• When Girardi Gets To Work

    Posted by on October 30th, 2007 · Comments (1)

    Today, I find myself thinking about some things that I read about Joe Girardi when he first took over the Florida Marlins.

    From the AP on February 22, 2006:

    New Marlins manager Joe Girardi isn’t wasting any time.

    Girardi drilled Florida’s pitchers and catchers for more than three hours in 85-degree weather Monday, then said he was pleased with the results from their first spring training workout.

    “I was proud of how they worked,” he said. “That’s as hard a day as I’ve been in in spring training. They were moving all the time — that was part of the schedule.

    “I believe in work.

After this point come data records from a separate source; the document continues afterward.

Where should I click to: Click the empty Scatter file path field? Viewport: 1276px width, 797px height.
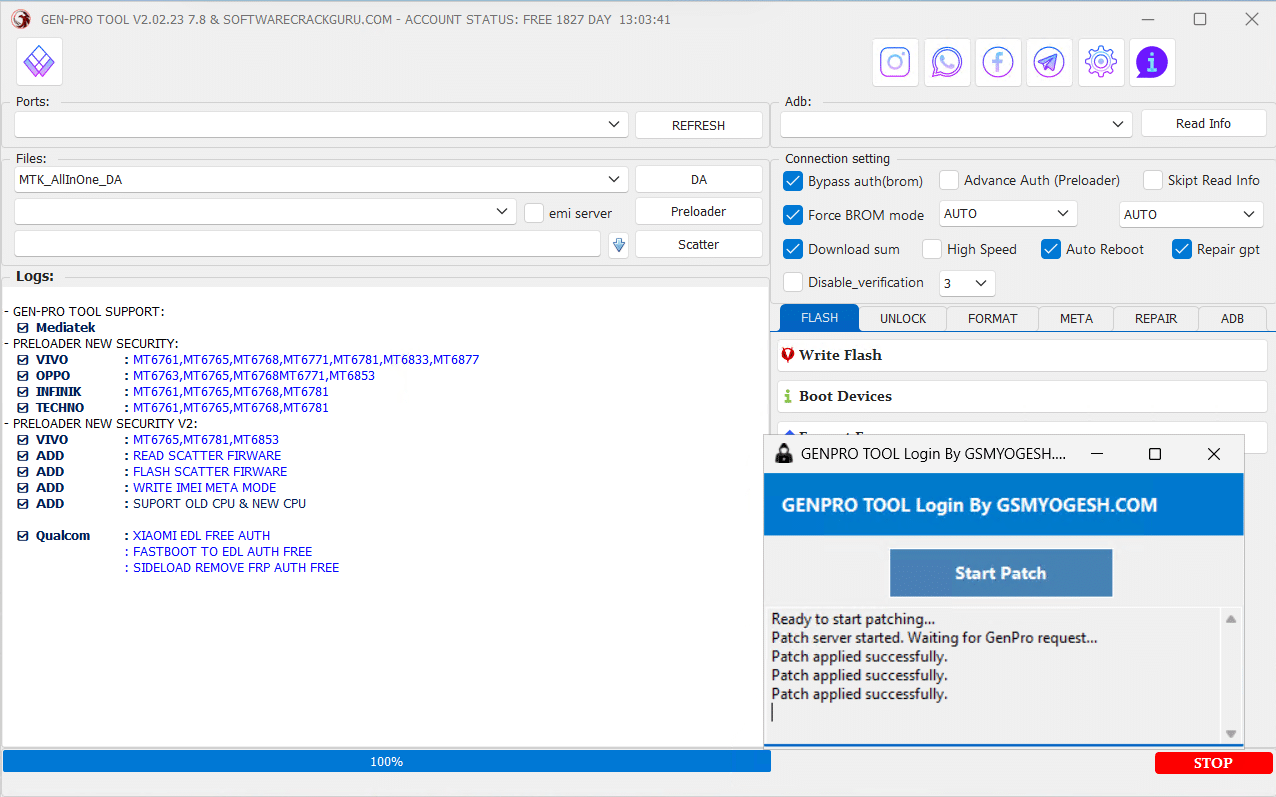pos(307,244)
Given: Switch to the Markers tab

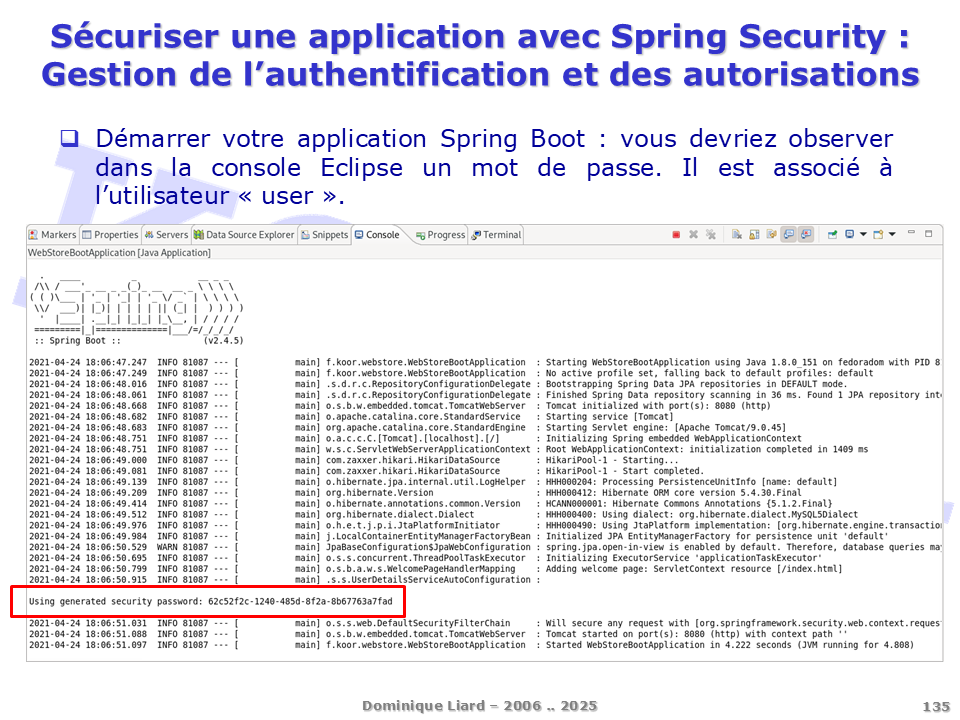Looking at the screenshot, I should pos(52,235).
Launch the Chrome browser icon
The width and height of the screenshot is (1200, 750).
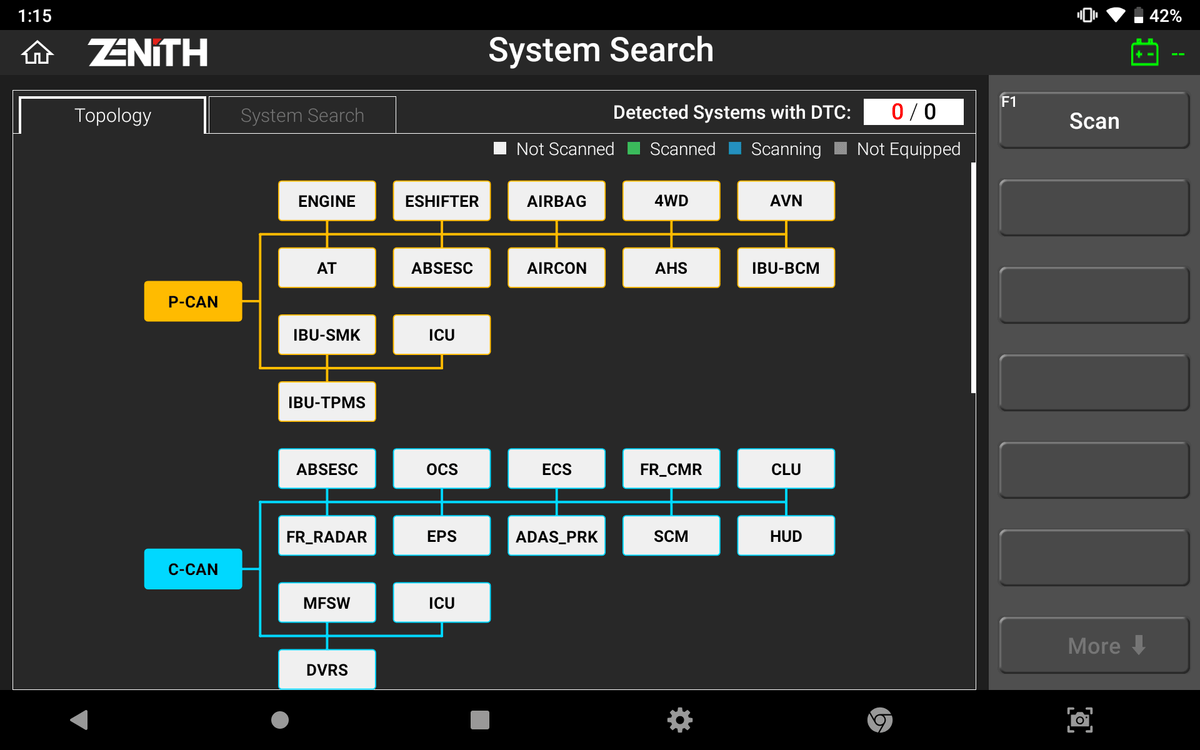point(880,720)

Work is how you get better.”

    From the Palm Beach Post, also on February 22, 2006:

    With temperatures in the 80s on Tuesday, Marlins pitchers lined up for one of the most grueling drills of spring training: “running poles,” a series of 14 sprints across the outfield grass from foul pole to foul pole.

    That’s when left-hander Scott Olsen looked over at manager Joe Girardi and said with a sneer, “Why don’t you run with us?”

    In the clubhouse a few minutes later, Olsen wrapped a cold towel around his head and marveled at how Girardi, 41, outpaced many players.

    “He ran, like, 12 poles and he wasn’t even fazed,” Olsen, 22, said. “He might have run more than 14. I ran my 14 and got out.”

    I’m really starting to get excited about having Girardi run this team. How many days until Spring Training starts?

    Comments on When Girardi Gets To Work

    1. jonm
      October 30th, 2007 | 9:59 am

      I’m excited too. The Yankees left Girardi unprotected in the expansion draft after the 1997 season and I found this quote in the New York Times archives:

      “I assumed I wouldn’t be protected,” said Girardi, speaking by telephone from Lake Forest. “I think you have to look at your situation realistically. If I hit like Paul O’Neill and I wasn’t protected, I would be upset. But I think you have to be realistic about yourself.”

      That’s exactly the kind of attitude that you want toward player personnel from management.